385886  Nouvelle-Calédonie : référendum de la honte, victoire de la honte 

Nouvelle-Calédonie

Nouvelle-Calédonie : référendum de la honte, victoire de la honte

Nous sommes à j-1 du référendum de Nouvelle-Calédonie. Le gouvernement français s’est refusé à reporter celui-ci à 2022 sur demande d’une frange des électeurs concernés par ce vote jetant le trouble et le discrédit sur un scrutin qui verra à coup sûr la victoire des loyalistes et la défaite des indépendantistes et les conséquences qui vont avec.

Une situation ubuesque de la part d’une grande démocratie comme la France qui fait montre d’un non-sens après trente ans de tentative de pacifier une région déchirée par une colonisation ayant débuté en 1853 et qui en 1988 après que les Kanaks eurent subi moult humiliations, massacres, en vinrent à se révolter.

Et la France n’est pas sans savoir que ce référendum est loin d’arranger les choses ne serait-ce par le refus des natifs et des indépendantistes d’y participer et pour cause.

Si elle l’ignorait elle n’aurait pas pris les devants en mobilisant 2 000 policiers et gendarmes sur le territoire. L’idée dit-on est d’assurer la sécurité de ceux qui vont aller voter pour le « oui » ou pour le « non ».

Mais il ne fait aucun doute que la tension sur le territoire est devenue palpable. La seule venue de Sébastien Lecornu, ministre des Outremers, constitue pour une frange de la population un acte de guerre.

L’insécurité qui émerge de cette situation est loin d’être ignorée des autorités gouvernementales françaises en ce que Sébastien Lecornu lui-même le confirme « il ne peut pas dans une grande démocratie y avoir un sentiment d’insécurité ».

Ainsi donc on est bien arrivé à ce qu’on voulait éviter, une surenchère d’instabilité institutionnelle qui n’aurait d’autre issue qu’une future guerre civile dont semblent ne pas ignorer les deux partis en présence à savoir les loyalistes et les indépendantistes.

Pourtant l’Accord de Nouméa de 1998 laissait entendre un engagement vers un processus de décolonisation.

Il semblerait bien qu’en 2021 et face à la montée du « oui » des indépendantistes à hauteur de 43 % face au 57 % du « non » des loyalistes lors du référendum de 2018, la donne ait changé.

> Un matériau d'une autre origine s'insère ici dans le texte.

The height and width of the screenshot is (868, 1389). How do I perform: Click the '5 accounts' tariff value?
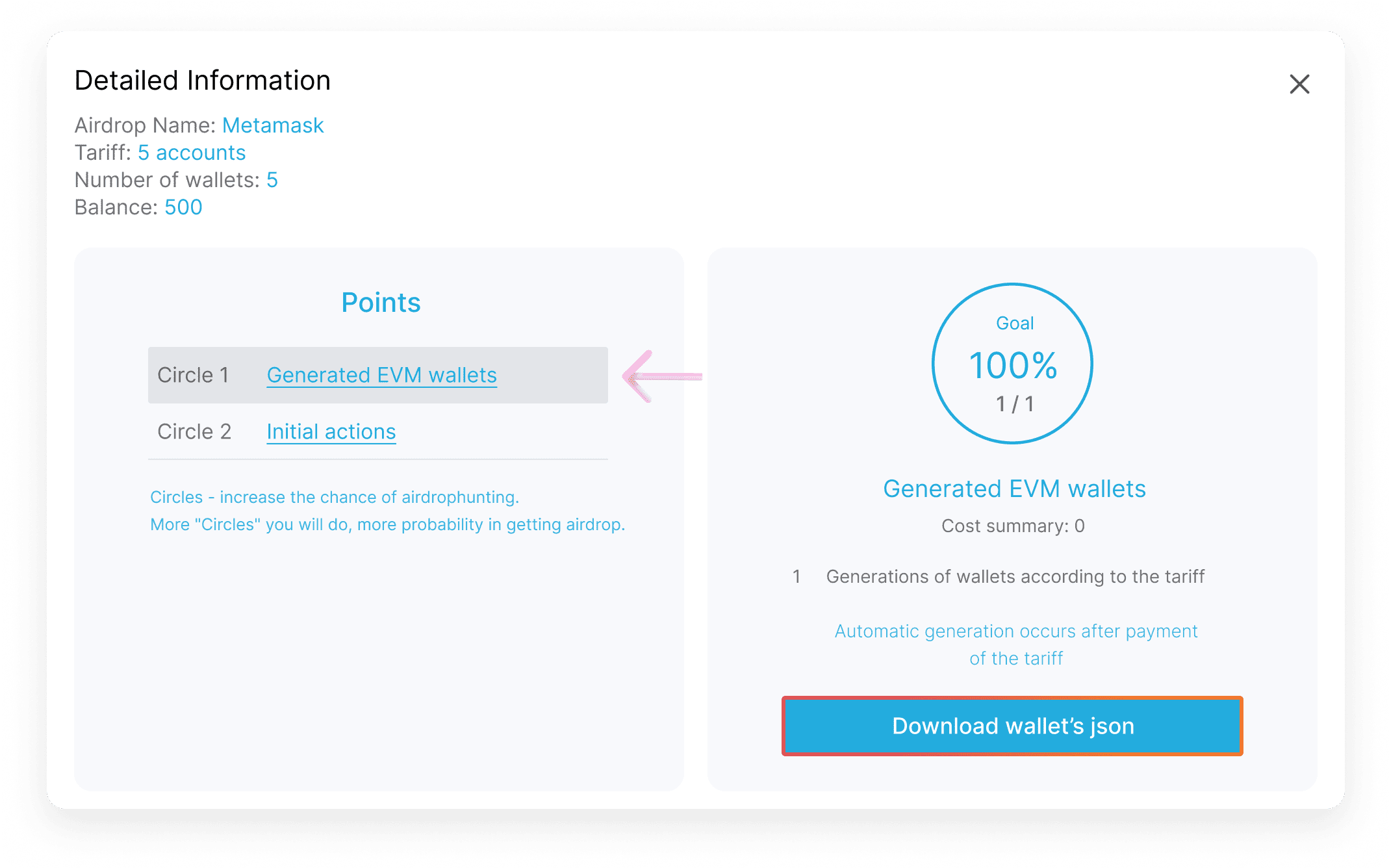pyautogui.click(x=192, y=153)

La France semble craindre pour ses intérêts dans le Pacifique et les propos du 1er ministre Jean Castex ne dit rien moins lorsque celui-ci, le 21 octobre, face au Sénat déclare « […] notre souhait fort est que le choix des Néo-calédoniens soit celui de la France ».

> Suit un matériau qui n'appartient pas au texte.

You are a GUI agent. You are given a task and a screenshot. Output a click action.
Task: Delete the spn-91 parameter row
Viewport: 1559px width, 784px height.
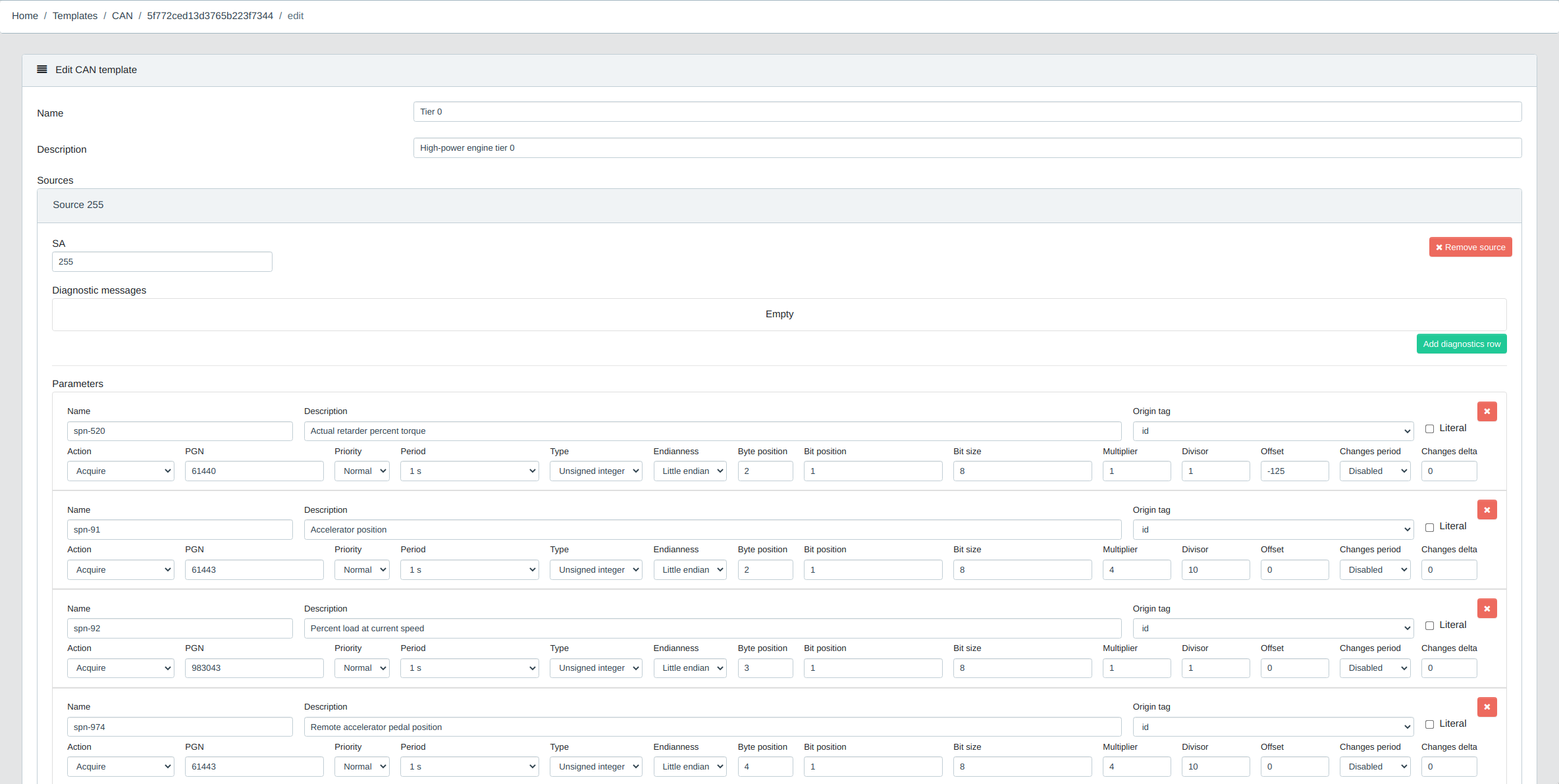coord(1487,510)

Rien n’est plus éloquente ici que cette phrase qui montre en fait que le gouvernement a pris fait et cause pour les loyalistes qui, si le oui à l’indépendance devait l’emporter aurait tout à perdre.

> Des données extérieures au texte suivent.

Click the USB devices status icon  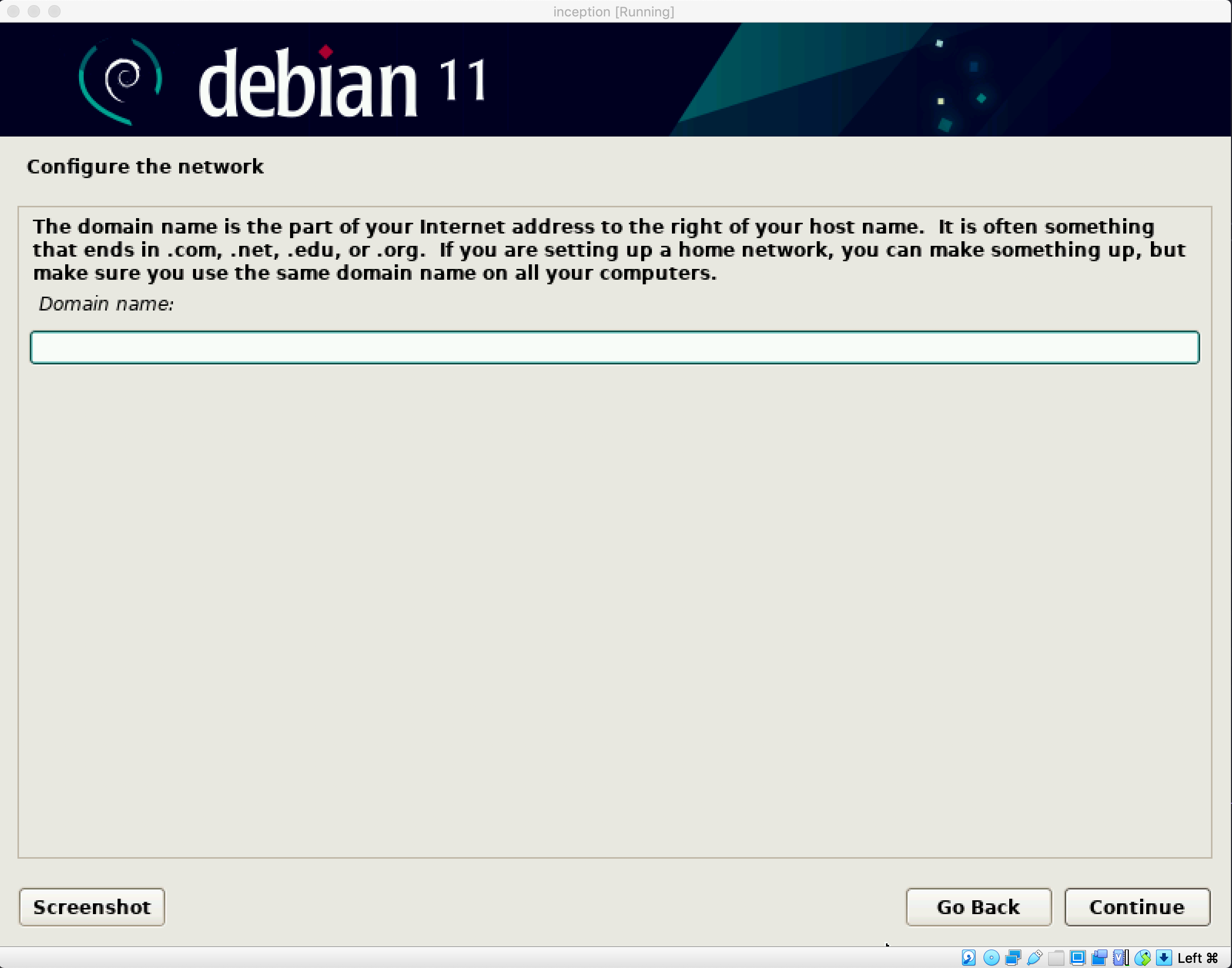(x=1034, y=958)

Mais qu’ils se rassurent, le « non » à l’indépendance va être en tête du seul fait que les dès sont pipés, que ce référendum est un leurre voire dans l’histoire de la France le référendum de la honte et par conséquent la victoire de la honte.

Par ailleurs, la France ne vient pas de gagner une guerre, elle vient juste de l’empirer avec l’entêtement dans lequel ses politiques et ses gouvernants se sont murés.